[[ Information provided, beginning ]]
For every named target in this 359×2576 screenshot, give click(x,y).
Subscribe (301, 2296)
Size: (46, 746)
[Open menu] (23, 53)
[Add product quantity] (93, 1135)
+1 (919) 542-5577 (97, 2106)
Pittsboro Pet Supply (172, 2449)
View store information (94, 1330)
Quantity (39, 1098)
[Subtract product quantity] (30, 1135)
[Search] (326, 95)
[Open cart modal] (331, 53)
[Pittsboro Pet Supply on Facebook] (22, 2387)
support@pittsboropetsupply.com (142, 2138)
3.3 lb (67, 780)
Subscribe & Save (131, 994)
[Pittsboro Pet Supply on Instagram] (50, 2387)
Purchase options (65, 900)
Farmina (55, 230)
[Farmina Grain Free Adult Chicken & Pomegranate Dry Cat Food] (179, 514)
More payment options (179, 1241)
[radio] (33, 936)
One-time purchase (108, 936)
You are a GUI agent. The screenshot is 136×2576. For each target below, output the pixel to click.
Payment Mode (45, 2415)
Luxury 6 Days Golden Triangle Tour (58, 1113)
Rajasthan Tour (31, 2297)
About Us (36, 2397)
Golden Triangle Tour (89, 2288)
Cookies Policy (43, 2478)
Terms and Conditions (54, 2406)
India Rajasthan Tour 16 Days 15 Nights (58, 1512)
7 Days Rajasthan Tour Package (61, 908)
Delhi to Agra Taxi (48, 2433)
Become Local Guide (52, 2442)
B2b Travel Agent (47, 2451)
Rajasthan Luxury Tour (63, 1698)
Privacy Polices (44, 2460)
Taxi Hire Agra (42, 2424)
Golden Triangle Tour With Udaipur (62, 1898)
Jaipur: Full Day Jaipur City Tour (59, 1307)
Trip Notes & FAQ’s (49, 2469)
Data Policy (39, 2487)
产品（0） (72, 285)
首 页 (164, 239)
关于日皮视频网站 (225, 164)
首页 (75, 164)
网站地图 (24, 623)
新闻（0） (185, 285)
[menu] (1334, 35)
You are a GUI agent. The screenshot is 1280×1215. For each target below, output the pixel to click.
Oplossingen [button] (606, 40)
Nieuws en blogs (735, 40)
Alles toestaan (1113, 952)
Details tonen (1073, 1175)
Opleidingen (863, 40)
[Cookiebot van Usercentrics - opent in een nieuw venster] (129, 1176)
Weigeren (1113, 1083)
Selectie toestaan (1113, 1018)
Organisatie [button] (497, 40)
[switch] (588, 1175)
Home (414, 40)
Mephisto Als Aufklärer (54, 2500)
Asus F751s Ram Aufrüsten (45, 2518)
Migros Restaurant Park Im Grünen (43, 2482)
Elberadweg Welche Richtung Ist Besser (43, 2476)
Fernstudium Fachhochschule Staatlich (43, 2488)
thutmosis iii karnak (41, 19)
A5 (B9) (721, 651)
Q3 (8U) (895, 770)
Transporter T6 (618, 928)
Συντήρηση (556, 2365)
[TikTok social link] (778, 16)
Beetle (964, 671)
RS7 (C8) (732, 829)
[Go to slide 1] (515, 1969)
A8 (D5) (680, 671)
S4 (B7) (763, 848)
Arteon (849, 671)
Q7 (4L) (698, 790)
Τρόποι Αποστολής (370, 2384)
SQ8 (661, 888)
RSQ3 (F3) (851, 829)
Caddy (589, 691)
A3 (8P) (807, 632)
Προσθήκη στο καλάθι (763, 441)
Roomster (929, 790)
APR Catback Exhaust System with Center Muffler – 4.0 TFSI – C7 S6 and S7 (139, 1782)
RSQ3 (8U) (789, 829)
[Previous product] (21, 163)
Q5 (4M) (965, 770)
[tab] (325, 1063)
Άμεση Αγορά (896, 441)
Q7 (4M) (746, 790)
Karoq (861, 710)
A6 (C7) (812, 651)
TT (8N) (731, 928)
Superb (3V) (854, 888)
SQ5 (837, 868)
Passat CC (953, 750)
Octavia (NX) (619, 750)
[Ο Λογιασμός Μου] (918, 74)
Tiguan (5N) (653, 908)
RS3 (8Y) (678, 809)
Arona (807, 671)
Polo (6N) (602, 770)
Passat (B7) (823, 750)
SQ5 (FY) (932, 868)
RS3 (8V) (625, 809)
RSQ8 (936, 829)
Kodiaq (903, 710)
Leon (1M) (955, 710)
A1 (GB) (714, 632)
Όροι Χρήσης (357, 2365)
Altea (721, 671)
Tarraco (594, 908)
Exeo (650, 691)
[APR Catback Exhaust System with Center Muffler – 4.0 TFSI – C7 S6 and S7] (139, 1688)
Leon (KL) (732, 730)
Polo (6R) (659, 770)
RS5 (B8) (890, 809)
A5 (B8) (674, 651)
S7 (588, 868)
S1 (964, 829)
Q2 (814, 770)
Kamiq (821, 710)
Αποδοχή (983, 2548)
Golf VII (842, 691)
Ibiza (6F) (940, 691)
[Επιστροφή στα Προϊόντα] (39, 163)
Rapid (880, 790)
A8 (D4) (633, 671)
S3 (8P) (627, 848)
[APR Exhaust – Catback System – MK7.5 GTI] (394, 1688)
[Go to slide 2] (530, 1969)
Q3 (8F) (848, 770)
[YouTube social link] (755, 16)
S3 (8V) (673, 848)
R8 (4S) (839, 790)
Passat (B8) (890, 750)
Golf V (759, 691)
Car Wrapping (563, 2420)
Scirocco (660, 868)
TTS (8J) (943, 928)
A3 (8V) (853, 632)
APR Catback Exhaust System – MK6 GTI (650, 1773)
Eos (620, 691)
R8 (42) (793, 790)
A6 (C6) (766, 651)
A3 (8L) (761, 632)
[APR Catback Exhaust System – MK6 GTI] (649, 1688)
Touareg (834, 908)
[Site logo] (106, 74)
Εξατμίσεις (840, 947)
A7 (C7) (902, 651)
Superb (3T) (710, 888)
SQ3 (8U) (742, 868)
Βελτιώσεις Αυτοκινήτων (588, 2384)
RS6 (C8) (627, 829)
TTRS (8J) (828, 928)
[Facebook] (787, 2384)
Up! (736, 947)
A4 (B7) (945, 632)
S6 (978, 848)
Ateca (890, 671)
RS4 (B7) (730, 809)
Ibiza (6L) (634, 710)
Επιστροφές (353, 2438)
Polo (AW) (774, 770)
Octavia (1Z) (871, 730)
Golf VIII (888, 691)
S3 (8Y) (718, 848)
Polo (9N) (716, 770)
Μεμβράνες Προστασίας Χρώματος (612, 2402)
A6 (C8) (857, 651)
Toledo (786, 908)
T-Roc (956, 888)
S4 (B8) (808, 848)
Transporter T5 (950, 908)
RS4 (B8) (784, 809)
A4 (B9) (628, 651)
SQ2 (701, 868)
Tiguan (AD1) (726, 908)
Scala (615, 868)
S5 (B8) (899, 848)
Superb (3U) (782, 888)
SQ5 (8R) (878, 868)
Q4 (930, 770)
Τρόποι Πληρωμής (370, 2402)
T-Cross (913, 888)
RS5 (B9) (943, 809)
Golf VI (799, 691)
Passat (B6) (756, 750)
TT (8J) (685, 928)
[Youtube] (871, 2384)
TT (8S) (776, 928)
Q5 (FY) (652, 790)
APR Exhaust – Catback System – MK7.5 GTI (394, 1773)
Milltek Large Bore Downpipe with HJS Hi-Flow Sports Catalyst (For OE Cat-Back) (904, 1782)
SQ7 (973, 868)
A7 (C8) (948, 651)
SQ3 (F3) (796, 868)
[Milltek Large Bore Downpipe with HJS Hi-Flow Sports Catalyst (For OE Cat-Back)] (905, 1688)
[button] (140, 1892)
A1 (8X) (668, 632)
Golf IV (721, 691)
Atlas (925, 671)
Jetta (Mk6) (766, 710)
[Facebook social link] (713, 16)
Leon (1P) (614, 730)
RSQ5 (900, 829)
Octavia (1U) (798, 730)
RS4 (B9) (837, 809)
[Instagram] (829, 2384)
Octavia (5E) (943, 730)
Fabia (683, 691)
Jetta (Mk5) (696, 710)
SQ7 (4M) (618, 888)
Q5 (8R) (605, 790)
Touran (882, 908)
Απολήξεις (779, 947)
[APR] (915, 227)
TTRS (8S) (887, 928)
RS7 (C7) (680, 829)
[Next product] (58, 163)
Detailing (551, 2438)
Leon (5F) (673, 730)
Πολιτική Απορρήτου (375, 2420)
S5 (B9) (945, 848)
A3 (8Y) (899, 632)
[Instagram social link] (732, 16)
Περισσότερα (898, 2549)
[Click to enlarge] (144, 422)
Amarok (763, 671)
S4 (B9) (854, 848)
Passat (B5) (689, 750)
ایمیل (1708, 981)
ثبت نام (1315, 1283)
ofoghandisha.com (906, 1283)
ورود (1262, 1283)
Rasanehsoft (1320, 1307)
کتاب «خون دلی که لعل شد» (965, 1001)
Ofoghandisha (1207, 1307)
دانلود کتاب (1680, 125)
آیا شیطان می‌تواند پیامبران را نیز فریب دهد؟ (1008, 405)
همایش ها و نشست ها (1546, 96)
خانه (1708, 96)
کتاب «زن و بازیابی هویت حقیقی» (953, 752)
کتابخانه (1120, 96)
[[ Information provided, end ]]
◆ **Action item**
Lines after the one containing "7 Days Rajasthan Tour Package (61, 908)" are left out; every line from the start of the entries through that line is restated word for word.

◆ **Answer for the task**
For every named target in this 359×2576 screenshot, give click(x,y).
Subscribe (301, 2296)
Size: (46, 746)
[Open menu] (23, 53)
[Add product quantity] (93, 1135)
+1 (919) 542-5577 (97, 2106)
Pittsboro Pet Supply (172, 2449)
View store information (94, 1330)
Quantity (39, 1098)
[Subtract product quantity] (30, 1135)
[Search] (326, 95)
[Open cart modal] (331, 53)
[Pittsboro Pet Supply on Facebook] (22, 2387)
support@pittsboropetsupply.com (142, 2138)
3.3 lb (67, 780)
Subscribe & Save (131, 994)
[Pittsboro Pet Supply on Instagram] (50, 2387)
Purchase options (65, 900)
Farmina (55, 230)
[Farmina Grain Free Adult Chicken & Pomegranate Dry Cat Food] (179, 514)
More payment options (179, 1241)
[radio] (33, 936)
One-time purchase (108, 936)
You are a GUI agent. The screenshot is 136×2576. For each target below, output the pixel to click.
Payment Mode (45, 2415)
Luxury 6 Days Golden Triangle Tour (58, 1113)
Rajasthan Tour (31, 2297)
About Us (36, 2397)
Golden Triangle Tour (89, 2288)
Cookies Policy (43, 2478)
Terms and Conditions (54, 2406)
India Rajasthan Tour 16 Days 15 Nights (58, 1512)
7 Days Rajasthan Tour Package (61, 908)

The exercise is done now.